> **Goal of the exercise**
Beginning with the line that holds "You are a GUI" in the data below, give again every line through the one that holds "The image size is (771, 396).", exactly as written.

> **Entries shown**
- Opening Delimiter -

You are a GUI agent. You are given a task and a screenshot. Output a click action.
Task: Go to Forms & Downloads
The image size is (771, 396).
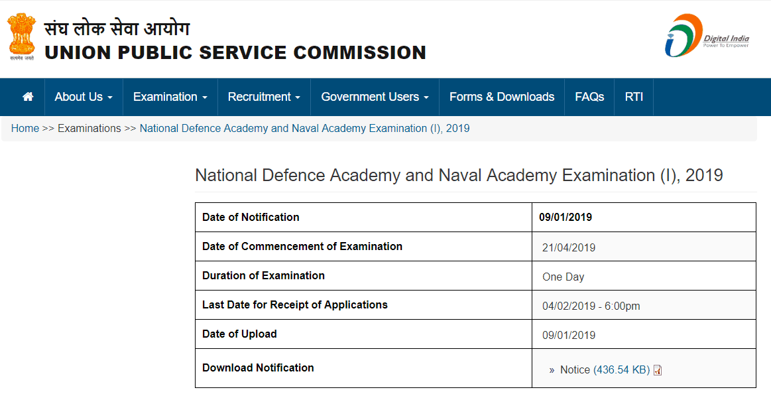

- Closing Delimiter -
- Opening Delimiter -

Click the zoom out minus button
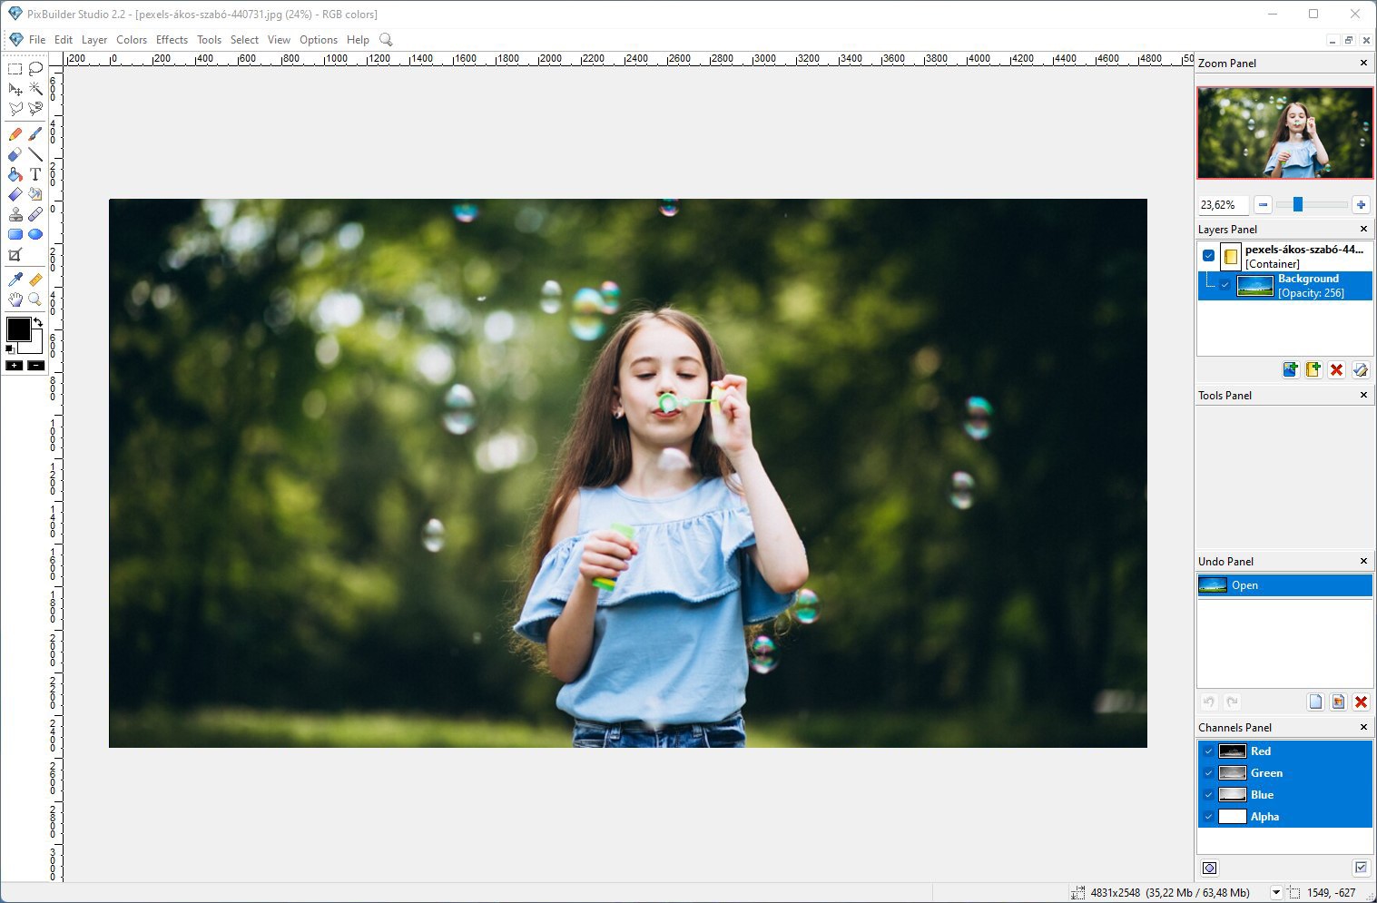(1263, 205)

- Closing Delimiter -

> **Solution to the exercise**
You are a GUI agent. You are given a task and a screenshot. Output a click action.
Task: Go to Forms & Downloads
The image size is (771, 396).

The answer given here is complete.